The Natural Heritage of Singapore is out again! Revised and better than its previous two predecessors! I am not sure whether it is for sale yet, but at least, it should be available in the NUS Co-op bookstore now or within the next few days since I have seen cartons of them packed inside the shop. (Update: the book is on sale now in NUS Co-op)
This is my complementary copy which I got from the main author Prof Hugh Tan, for giving some contributions to the book. This time, the highlight in the cover page is our critically endangered Banded Leaf Monkeys (Presbytis femoralis).
I thought the publisher did a great job in revamping this new edition. The aesthetics has dramatically improved – from the black and white in the 1st edition to colour photos in the 2nd edition. Now, in the 3rd edition, the beginning of each chapter has a nice design and a nice symbol accompanies the page number. Word spacing is wider now and the font is changed from Times New Roman to this new font, which increases the ease of reading, at least for me & RY. The picture layout are neater also but some pictures I thought, could be bigger for better illustrations.
Content-wise, most of facts and figures have been updated, together with more information being added in several portions. Some erroneous text and organisation issues have also been corrected. A good improvement is that the references have now been placed after each chapter, reducing the ease of searching aimlessly among the lot in the past edition.
There is also an effort to put more pictures in the book. About 60 more photos are added and a lot of the old photos are also replaced with better quality ones. Alex also kindly helped to draw some nice maps using his superb skills with the GIS.

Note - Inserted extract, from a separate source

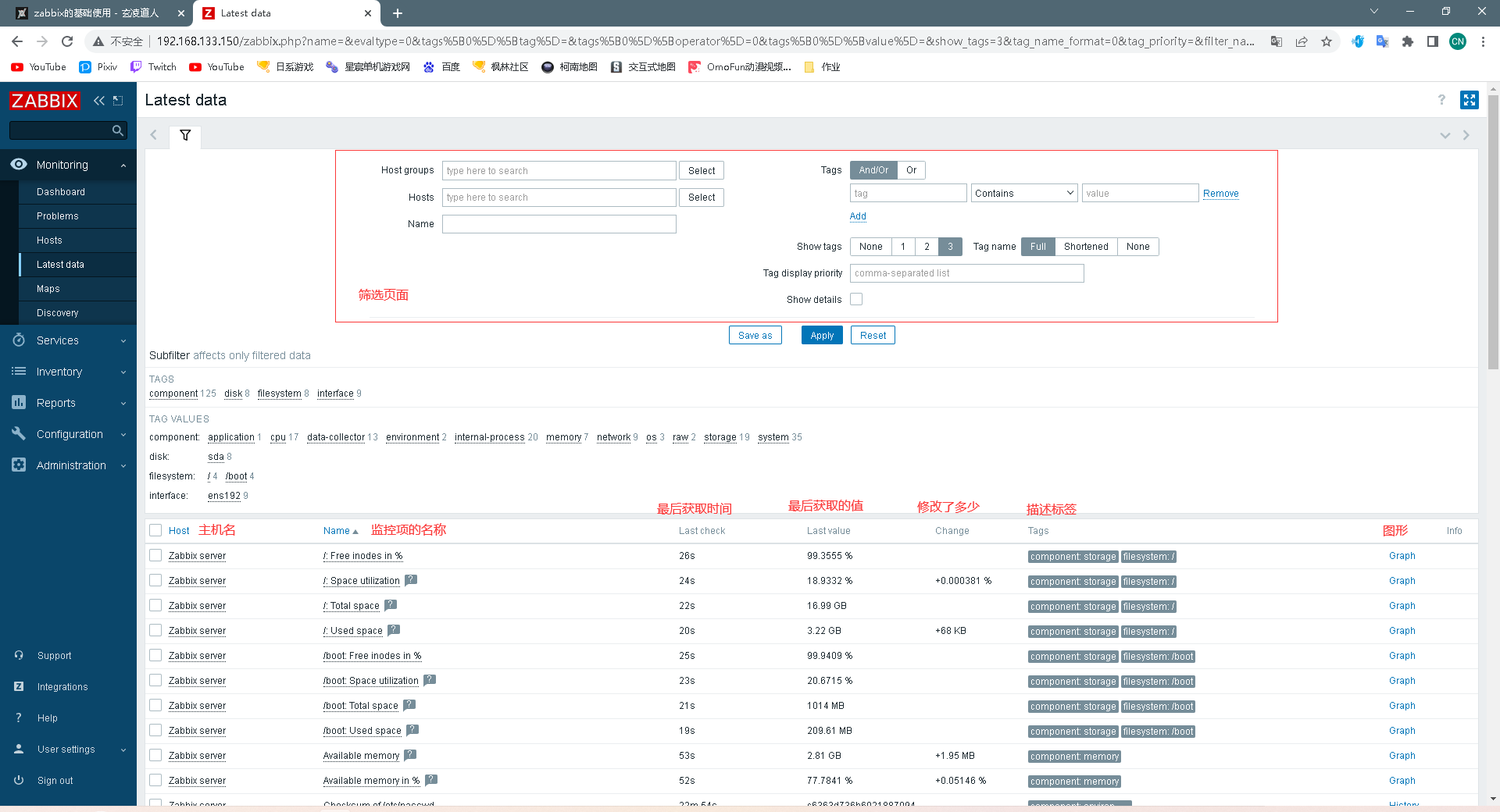
Task: Open the 'Contains' operator dropdown
Action: tap(1023, 193)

Some hardcore nature bloggers might find several pictures familiar, like KS’s sea fans in his East Coast post in his God’s wonderful creations blog.
Or RY’s mud lobster posting in his Tiderchaser blog.

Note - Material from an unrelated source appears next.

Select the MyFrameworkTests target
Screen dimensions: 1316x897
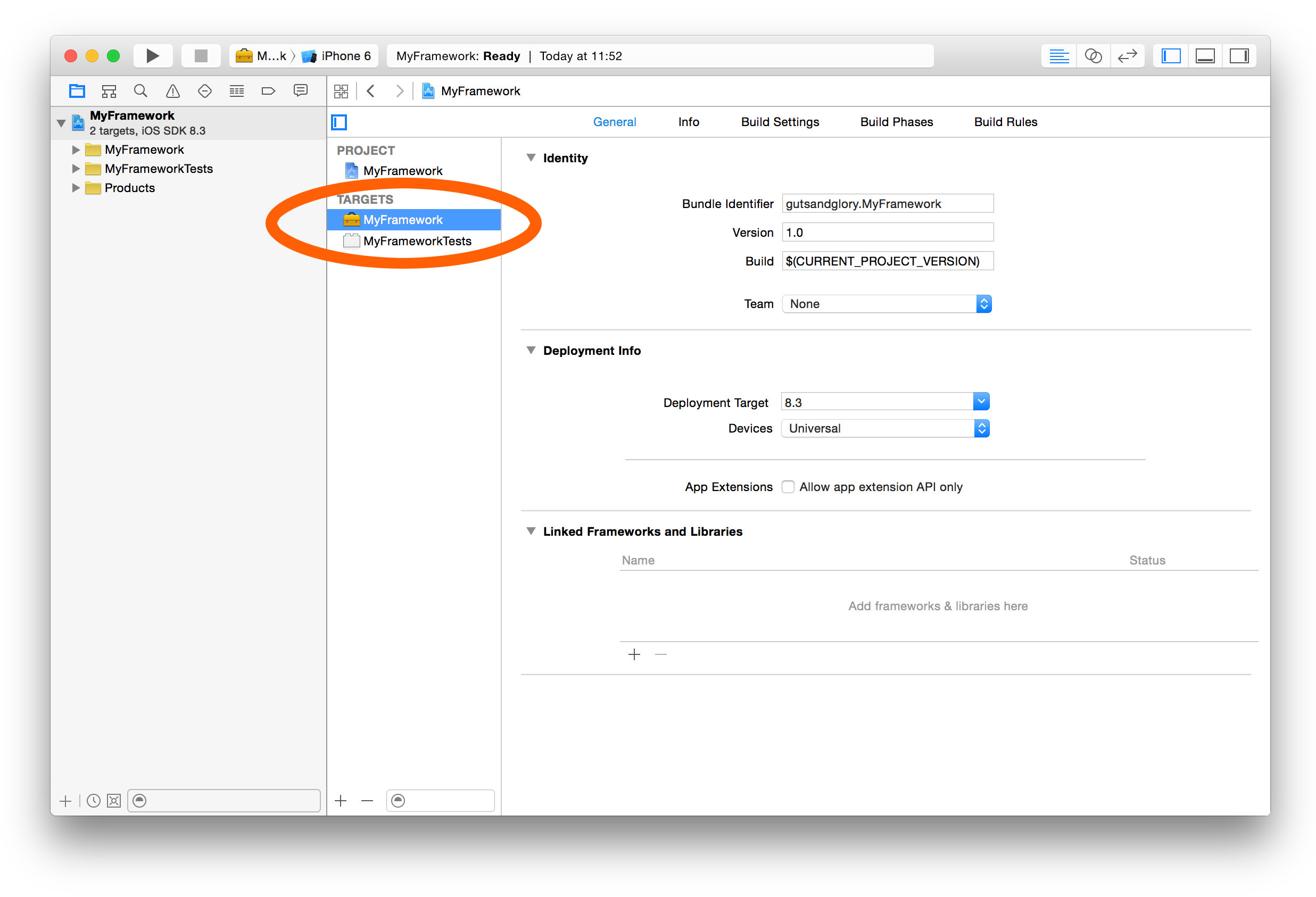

This picture at the last page might be confusing but there is a meaning behind it. Can you guess it? For a hint, part of the answer is bolded in that chapter.
I will highly recommend this book for any lay person or student of biology as this is probably one of the most comprehensive and updated publication to learn about our natural history. I don’t make any money for making this post and the above remarks btw. :)
Lastly, as a contributor, I will naturally be slightly bias to praise it and would probably have miss out other things that could have made this book better. Looking forward to other reviews after this book is out.